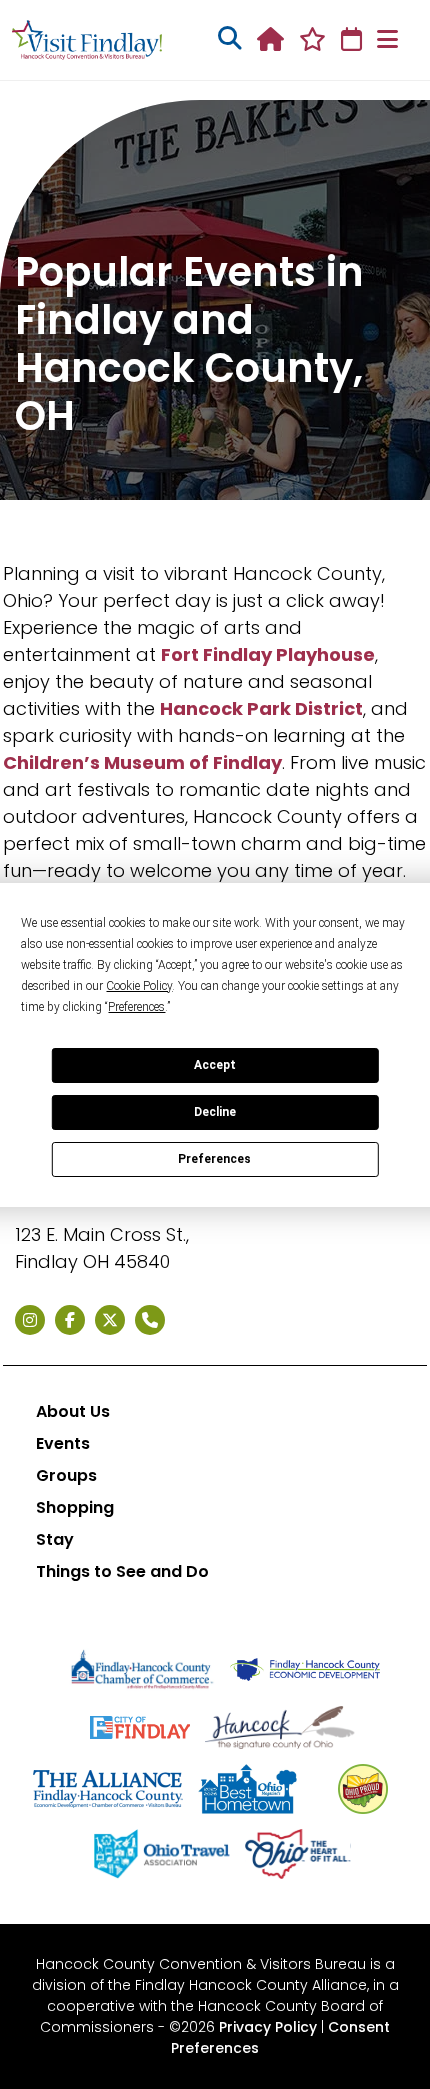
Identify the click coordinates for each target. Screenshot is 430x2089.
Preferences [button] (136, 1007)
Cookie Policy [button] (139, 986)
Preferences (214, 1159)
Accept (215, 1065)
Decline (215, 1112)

•••

Task goal: Would you reproduce, word for word, the lines from the one holding "Preferences [button] (136, 1007)" through the final line of the entries, both included?

Worked solution:
Preferences [button] (136, 1007)
Cookie Policy [button] (139, 986)
Preferences (214, 1159)
Accept (215, 1065)
Decline (215, 1112)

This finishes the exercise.